» **EXERCISE PROMPT**: A stretch of the entries below is to be set down exactly, running from the line with "Viewport: 1512px width, 784px height." through the line with "Click red delete icon for default team", both included, and no other line.
───── EXERCISE MATERIAL
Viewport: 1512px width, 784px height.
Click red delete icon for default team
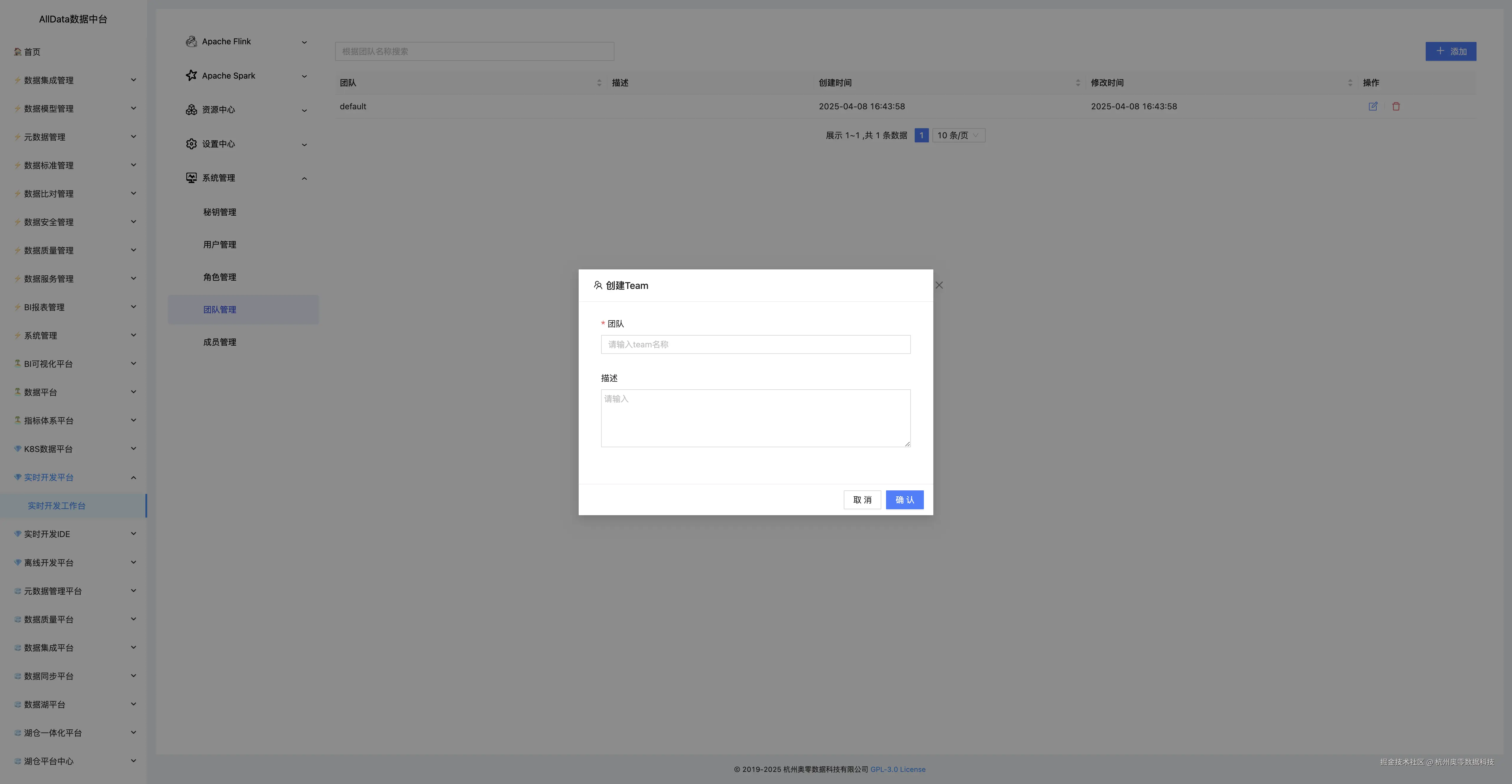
──────────
───── EXERCISE MATERIAL
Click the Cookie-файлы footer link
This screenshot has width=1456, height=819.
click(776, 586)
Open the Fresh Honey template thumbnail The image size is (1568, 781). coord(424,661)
──────────
───── EXERCISE MATERIAL
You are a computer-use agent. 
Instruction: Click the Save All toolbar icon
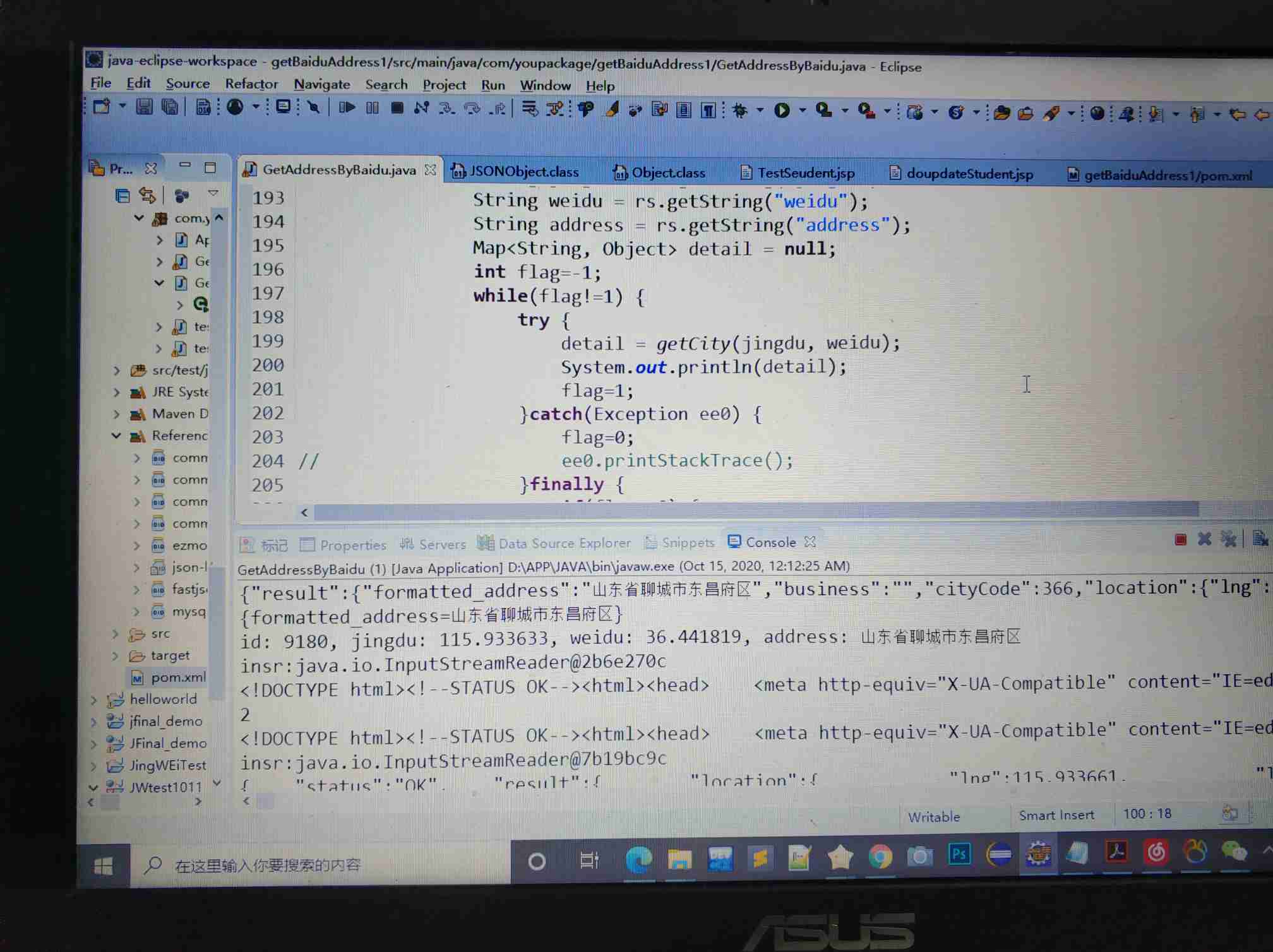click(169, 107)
──────────
» **EXERCISE SOLUTION**:
Viewport: 1512px width, 784px height.
Click red delete icon for default team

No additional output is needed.